Den Puls der Erde spüren – so sagte es T.C Boyle gestern Abend.
Ich sage: es ist die Verbindung mit dem Erdmittelpunkt, die mit den Füßen in den Körper hinaufsteigt und sich mit dem Herzklopfen trifft.
In der Sahara. Am Meer. Und hier.

Am späten Vormittag kann ich auf meine Berg- und Buchfinken warten, auch das Rotkehlchen kommt, die Meisen sowieso und die Spatzen, Kleiber und Amseln.

8.2.2019

 laut geworden
ist der leise Schnee von gestern
Regen darauf gefroren
in der Nacht

Dann macht die Sonne warm über dem Schnee. Mit der Sonne füllen Vogelstimmen meine Ohren. Die Luft riecht nach Freude.  

Wenn Mahamane schreibt, dass er noch in Timbuktu ist und nicht in Dakar, um den Camion abzuholen, will ich die Gründe, die dann folgen, gar nicht mehr wissen. Ich kann sie weder verstehen noch glauben. Mal wieder. Damit muss Schluss sein, 5000 € sind genug. Ich will nichts mehr lesen, was ich nicht glauben kann.   Ich gebe zu: auch manche Fakten, die ich schreibe, sind alternativ – ich bin nie so krank, wie ich es sage. Es ist Notwehr, um nicht jede Problemmeldung aushalten zu müssen, die mich – wie so oft  - das Misslingen fürchten lässt. Ich will nichts mehr lesen, was ich nicht glauben kann. Also keine Mails mehr, bis nicht die erste Rate für die Rückzahlung des 3000 € – Kredits wie versprochen Ende März auf meinem Konto ist. 

Das schreibe ich jetzt an Mahamane.

- – - 

Geschrieben habe ich – abgeschickt noch nicht. Bin mal wieder traurig.
Vielleicht sollte ich damit auch noch warten bis Ende März.

Schatten flattern über den Schnee.

9.2.2019

Ich staune, wie einfach und leicht es ist, alternative Fakten zu schaffen. Das Medium macht es möglich. Alles kannst du sagen, keiner – der so weit weg ist wie Timbuktu – kann es kontrollieren, er kann es nur glauben oder nicht. Mir kommt es so vor, als würde ich beinahe selbst das glauben, was ich das geschrieben habe. Schließlich bin ich eine, die es ernst nimmt mit den Worten. Und die erinnert mich: Aber es war doch gelogen! Ach so, ja: die „Notlüge“. So fängt es an.

Es taut wie wild. Die nasse Schneedecke wird dünner und dünner und lässt stellenweise schon wieder Grünes durchkommen.
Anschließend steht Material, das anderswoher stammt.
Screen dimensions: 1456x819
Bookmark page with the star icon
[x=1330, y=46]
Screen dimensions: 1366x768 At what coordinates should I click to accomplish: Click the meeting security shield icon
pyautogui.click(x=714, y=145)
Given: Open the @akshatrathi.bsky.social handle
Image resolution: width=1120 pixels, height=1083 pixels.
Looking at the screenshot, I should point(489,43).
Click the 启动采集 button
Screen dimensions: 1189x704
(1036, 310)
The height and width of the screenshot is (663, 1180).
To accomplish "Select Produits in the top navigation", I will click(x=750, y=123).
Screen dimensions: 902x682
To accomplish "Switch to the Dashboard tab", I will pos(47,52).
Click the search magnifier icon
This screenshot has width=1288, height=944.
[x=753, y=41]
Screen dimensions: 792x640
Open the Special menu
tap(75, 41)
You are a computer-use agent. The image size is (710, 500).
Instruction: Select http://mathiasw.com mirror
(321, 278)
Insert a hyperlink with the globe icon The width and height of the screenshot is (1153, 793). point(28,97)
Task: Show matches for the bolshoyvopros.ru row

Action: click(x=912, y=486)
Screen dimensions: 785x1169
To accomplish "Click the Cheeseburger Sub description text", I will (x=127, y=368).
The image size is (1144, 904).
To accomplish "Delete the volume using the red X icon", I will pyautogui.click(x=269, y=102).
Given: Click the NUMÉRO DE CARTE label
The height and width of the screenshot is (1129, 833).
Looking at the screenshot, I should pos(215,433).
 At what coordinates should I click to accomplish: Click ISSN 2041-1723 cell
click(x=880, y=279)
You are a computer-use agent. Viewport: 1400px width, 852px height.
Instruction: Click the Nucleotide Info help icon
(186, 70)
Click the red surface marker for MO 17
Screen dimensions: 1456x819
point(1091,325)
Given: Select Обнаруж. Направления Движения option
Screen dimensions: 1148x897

Die Schneeglöckchen auch. 

11.2.2019 

Spatzenschwärme über dem Sonnenblumenfeld.
Ein größerer, dunklerer Vogel fliegt ein paar Runden mit dem Schwarm. Lässt sich mit ihm nieder und steigt mit ihm wieder auf. Dann ist er wieder weg.
Als der Schwarm über dem Wald verschwindet, ist er nicht mehr dabei.